# taz.de -- Forscherin über Klima-Kommunikation: „Veränderung ist ansteckend“
       
       > Katharine Hayhoe ist Klimaforscherin, evangelikale Christin und
       > Social-Media-Star. Im Interview verrät sie Tricks für Gespräche über die
       > Klimakrise.
       
 (IMG) Bild: Die Winter werden wärmer, trotzdem leugnen Menschen noch den Klimawandel
       
       wochentaz: Frau Hayhoe, Sie leben im konservativen Texas und sind
       evangelikale Christin, gehören also zu einer der Gruppen in den USA, die am
       häufigsten den Klimawandel leugnet. Was haben Sie in Ihren Gesprächen mit
       Klimaleugnern gelernt?

BEREITGESTELLTES MATERIAL ->
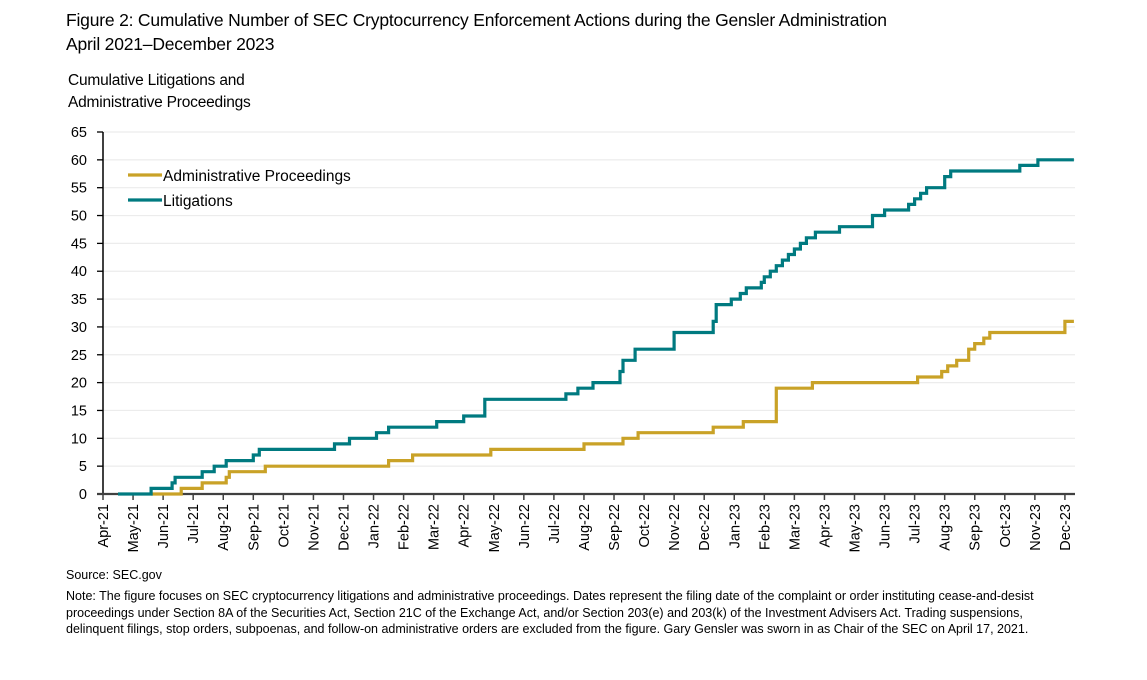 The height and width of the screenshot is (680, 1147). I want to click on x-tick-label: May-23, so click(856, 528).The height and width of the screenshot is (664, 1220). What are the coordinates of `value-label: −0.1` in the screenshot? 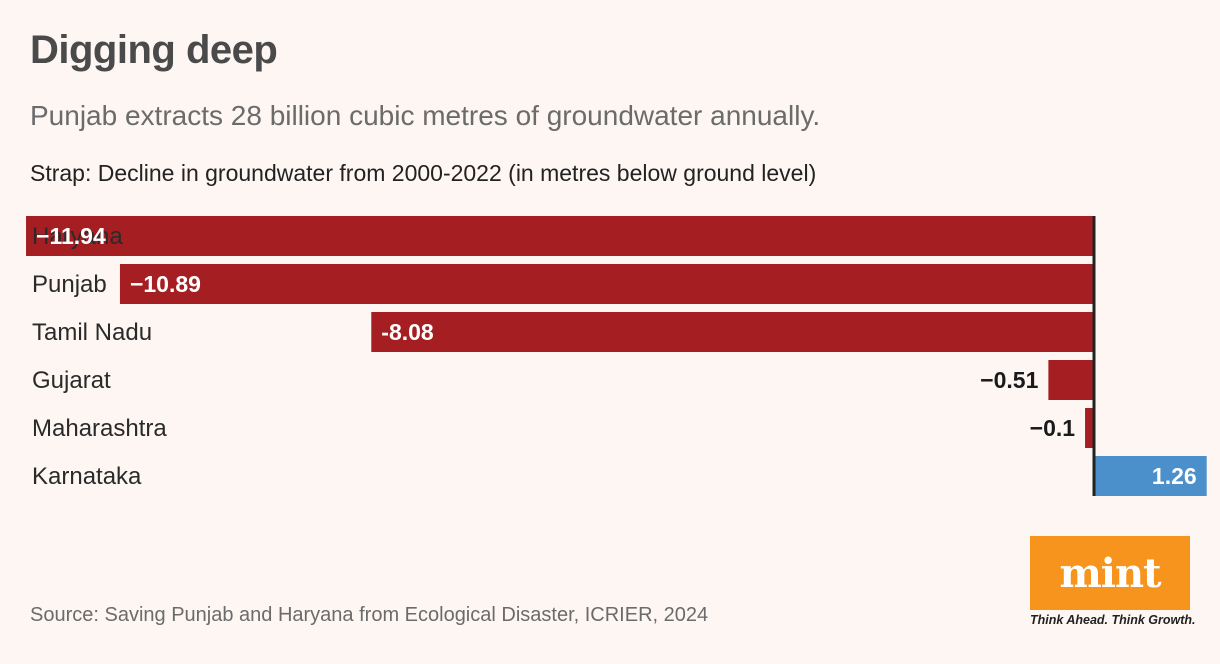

AUFGABENSTELLUNG -> Geben Sie den Absatz des Textes, der mit „Katharine Hayhoe ist Klimaforscherin“ beginnt, als knappe Stichpunktliste wieder. Maßgeblich ist allein der Text, nicht die Zeilen.

LÖSUNG ->
- Katharine Hayhoe: Klimaforscherin, evangelikale Christin und Social-Media-Star
- Interview: verrät Tricks für Gespräche über die Klimakrise